The Stacked Leading Indicators Dynamic Factor Model: A Sensitivity Analysis of Forecast Accuracy using Bootstrapping

Author (Corporate)
Series Title
Series Details No.249, June 2006
Publication Date June 2006
ISBN 92-79-01190-1
ISSN 1725-3187
EC KC-AI-06-244-EN-C
Content Type ,

The paper introduces an approximate dynamic factor model based on the extraction of principal components from a very large number of leading indicators stacked at various lags. The model is designed to produce short-term forecasts that are computed with the EM algorithm implemented with the first few eigenvectors ordered by descending eigenvalues. A cross-sectional bootstrap experiment is used to shed light on the sensitivity of the factor model to factor selection and to sampling uncertainty. The empirical number of factors seems more appropriately set through an analysis of eigenvalues, bootstrapped eigenvalues or the BIC than with more sophisticated information criteria. Confidence intervals derived from bootstrapped forecasts show the extent to which the data composition can support the hypothesis of business cycle co-movements and the selected factors can account for those shocks.
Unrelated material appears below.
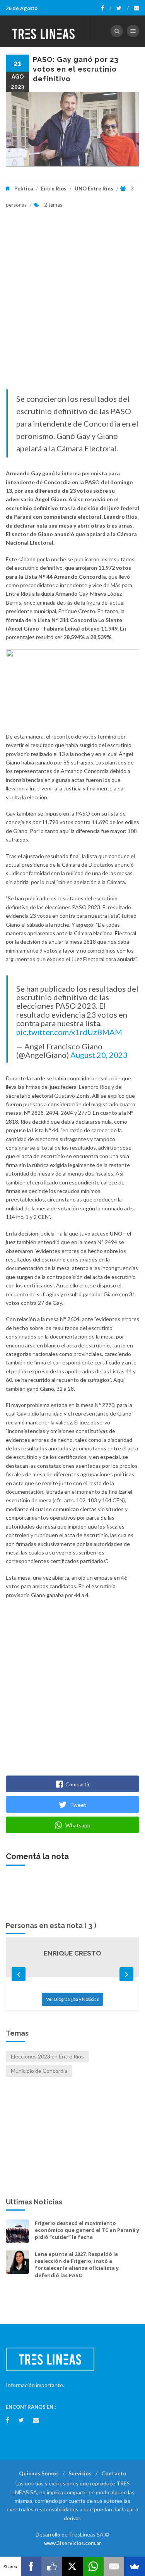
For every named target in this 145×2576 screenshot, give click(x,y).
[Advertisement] (72, 305)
Pseudo real-time out-of-sample forecast experiments conducted with a dataset of about two thousand series covering the euro area business cycle show that the SLID factor model outperforms benchmark models (AR models, leading indicators equations) for one-, two- and three- quarters-ahead forecasts of GDP growth. The accuracy of coincident forecasts compared to final estimates is not significantly different from Eurostat Flash or first estimates and is slightly superior to that of CEPR Eurocoin.